╭─ Фрагмент текста
Другие письма были выдержаны либо в более жалобном, либо в более обвинительном тоне. Письмо первого типа написала, например, в крайком партии сибирячка Александра Седова, малограмотная, кандидат в члены партии, жаловавшаяся на мужа, секретаря райкома комсомола, который «ведет развратную жизнь, двурушничал, как троцкист, и заразил меня гонореей, где я лишилась детей». Когда Александра была в отпуске для поправки здоровья, муж написал ей, что женится на одной комсомолке; теперь, когда она вернулась, он пугает ее пистолетом и «предлагает выйти с квартиры, потому что тебе велика, и ты где работаешь, так пусть дают». Александра упоминает, что осталась без копейки денег, но подчеркивает, что ищет скорее понимания и моральной поддержки, а не материальной помощи: «Я не за этим прошу... чтобы жил Седов со мной, а я человек, не хочу быть за бортом и не хочу, чтобы ко мне издевательски отнеслись. Мне тяжело, если меня оттолкнут, я не должна иметь цель жизни».

Письмо в партком женщины-ветеринара исполнено мстительного негодования. Работая в провинции, она познакомилась с коммунистом из Ленинграда и вышла за него замуж. В начале 1933 г., когда она была на восьмом месяце беременности, они уволились с работы, собираясь вернуться в Ленинград, но муж поехал вперед, забрав 3000 рублей их общих сбережений и все ее деньги, в том числе 200 рублей государственными облигациями, а она осталась до родов в провинциальном городке Ойрат-Тура. После рождения ребенка она написала ему, что готова ехать в Ленинград, но он все откладывал. Так продолжалось шесть месяцев, пока она наконец не написала знакомым в Ленинграде, которые сообщили ей, что ее муж «преспокойно обзавелся семьей» в городе и не собирается возвращаться к ней. Она пришла к выводу, что он женился на ней по расчету, совершив «чисто жульнический поступок», недостойный члена партии. Женщина хотела, чтобы партия наказала ее мужа и, возможно (хотя открыто об этом не говорится), чтобы его заставили возместить ей ущерб и платить алименты на ребенка.
╰─
◆ Краткое задание A
Перепишите без изменений записи от строки, содержащей «The height and», до строки, содержащей «Switch to the Online Application page», включительно.
Текст и записи между собой никак не связаны.
╭─ Материал упражнения
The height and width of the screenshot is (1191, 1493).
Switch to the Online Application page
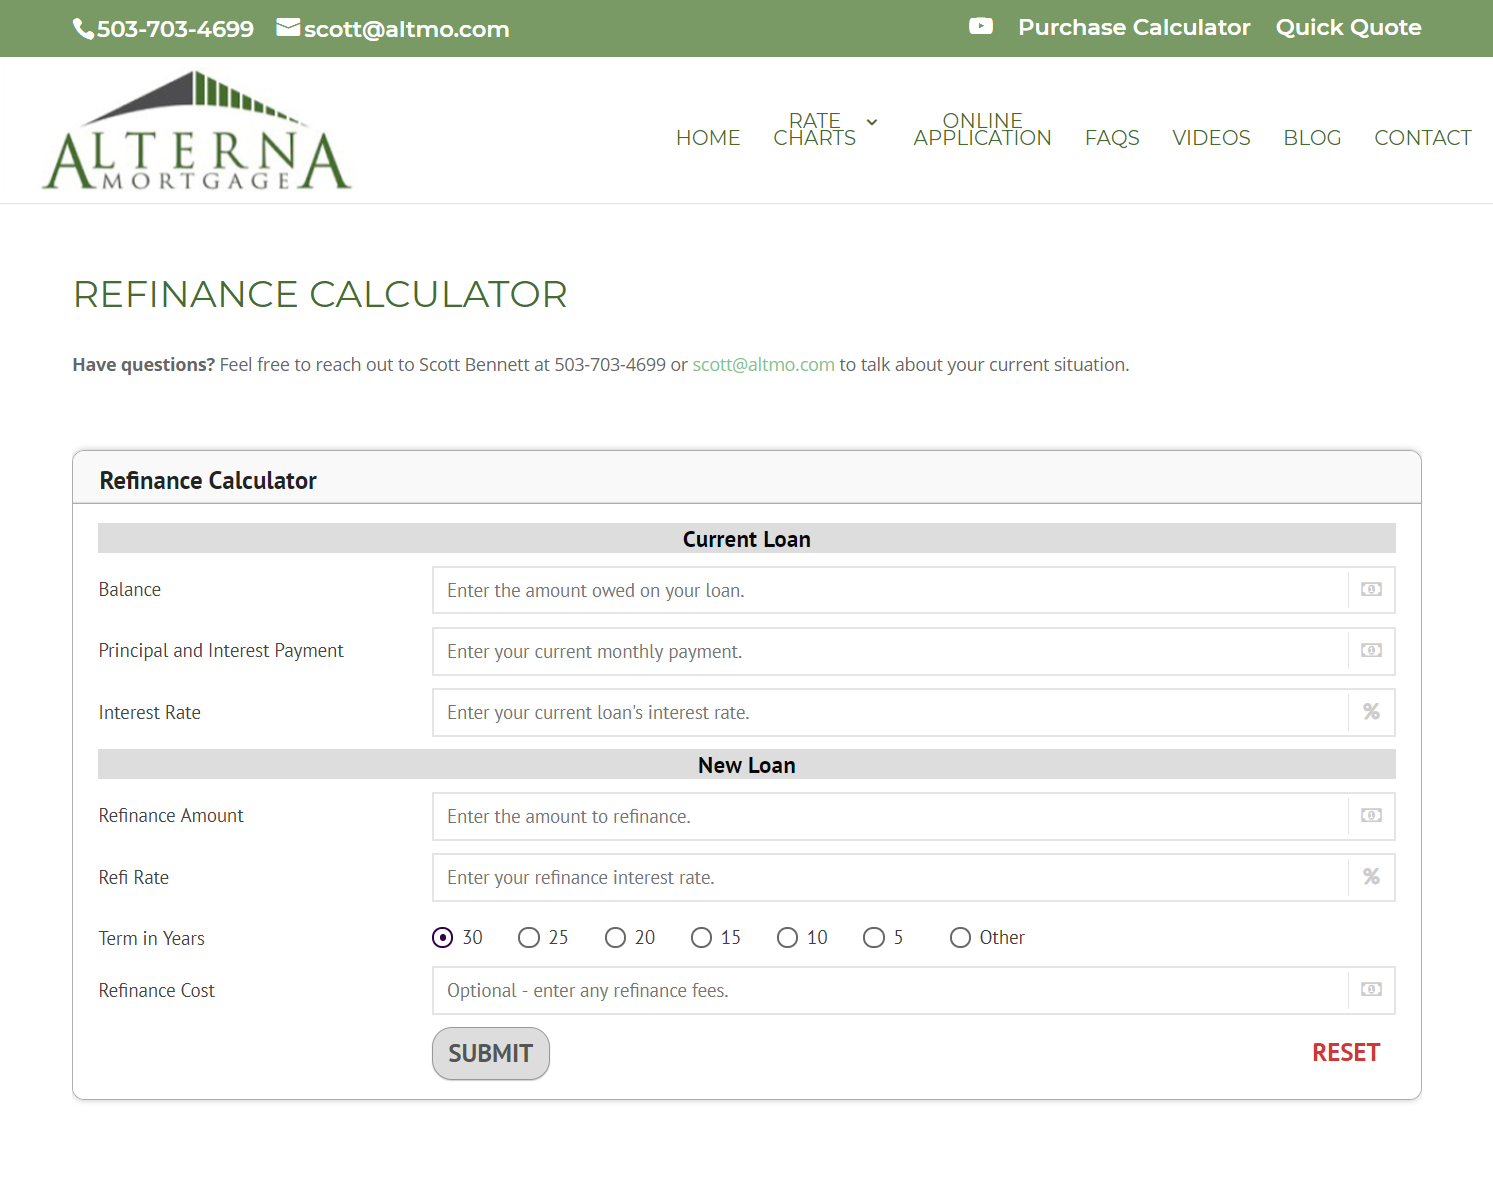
╰─
╭─ Материал упражнения
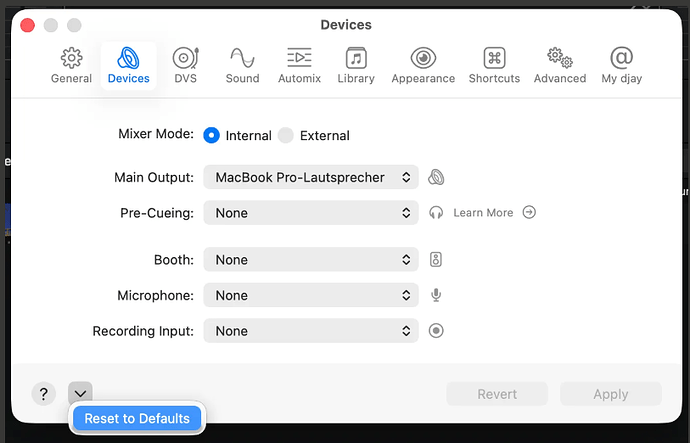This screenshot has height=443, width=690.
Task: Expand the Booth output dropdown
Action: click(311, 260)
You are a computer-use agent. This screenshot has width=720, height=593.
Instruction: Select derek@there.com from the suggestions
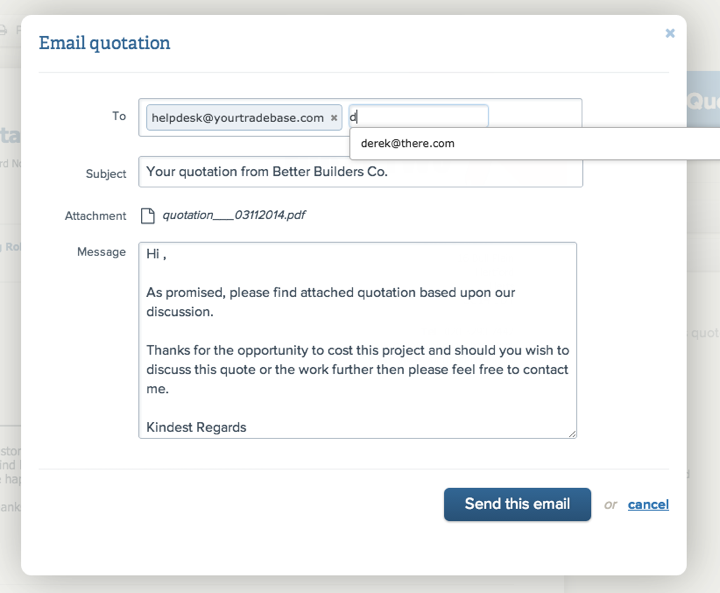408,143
╰─
◆ Краткое задание B
В каком городке, согласно фрагменту текста, женщина-ветеринар оставалась до родов?

◆ Решение упражнения A
The height and width of the screenshot is (1191, 1493).
Switch to the Online Application page

◆ Решение упражнения B
В провинциальном городке Ойрат-Тура.